Rosie DiManno, in today's Toronto Star, writes a moving, highly critical
column that details the frustration many are feeling in New Orleans.
It is disgraceful that countless people are still stranded five days after Hurricane Katrina slammed into the Gulf coastline, flattening communities and knocking a major metropolis on its ear
Rosie has never been one to bite her tongue. She calls them as she sees them and this article is no exception.
I've seen better disaster response efforts for earthquake victims in India and the ethnically cleansed exiles of Kosovo. Even the prisoners being held at Guantanamo Bay are surely being cared for better than this.
The world is watching. The world is seeing the deep class divides, the crumbling infrastructure, and the ill-preparedness for this foreseeable disaster.
Harrahs Casino, one of the largest and sturdiest buildings near the Riverwalk Palisade, barely damaged, has bolted its front doors, while scores of homeless families that might have taken temporary refuge therein are left to huddle on the torn-up grass, in the dripping humidity -- and, yesterday afternoon, the deluge of another thunderstorm -- waiting forlornly for promised evacuation buses that have yet to appear.
"We are a Third World city in a First World country," spat out one disgusted local as he propelled a grocery cart laden with personal possessions along Royal St., intent on getting the hell out of the city, out of the parish, even if he had to walk all the way to Baton Rouge, 130 kilometres northwest. Another frail fellow, a diabetic whose limbs are too swollen to walk -- he's been unable to obtain dialysis treatment for nearly a week -- was being pushed along in his wheelchair by an elderly friend. They had no specific destination -- just away from here. Out, out, out.

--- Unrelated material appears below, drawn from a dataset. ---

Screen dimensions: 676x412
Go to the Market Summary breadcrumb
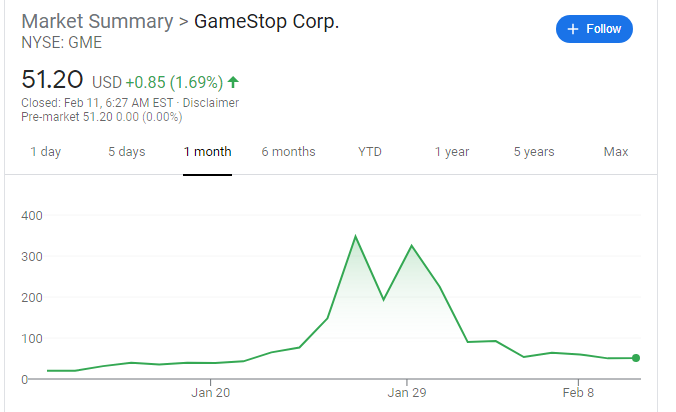97,21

But a speeding scout car almost ran them over in the middle of the street.
The column ends with the words of Carl Davis, a laborer who has lived in New Orleans all of his life.
"Man, I know we got us a disaster here. But how could they have been so ill-prepared? They knowed this was coming. There must be hundreds of public school buses in this city. Why can't they use those to get us out of here? What would it take to give a person two square meals a day?
"We're always sending food and doctors to people on the other side of the world. We have soldiers dying in Iraq. And they can't get help down to us poor people in New Orleans?
"I tell you, America has let us down."
The whole column is worth reading. Another voice wondering why the richest country in the world is so ill-prepared for this, wondering why people are left to feel like their country has let them down.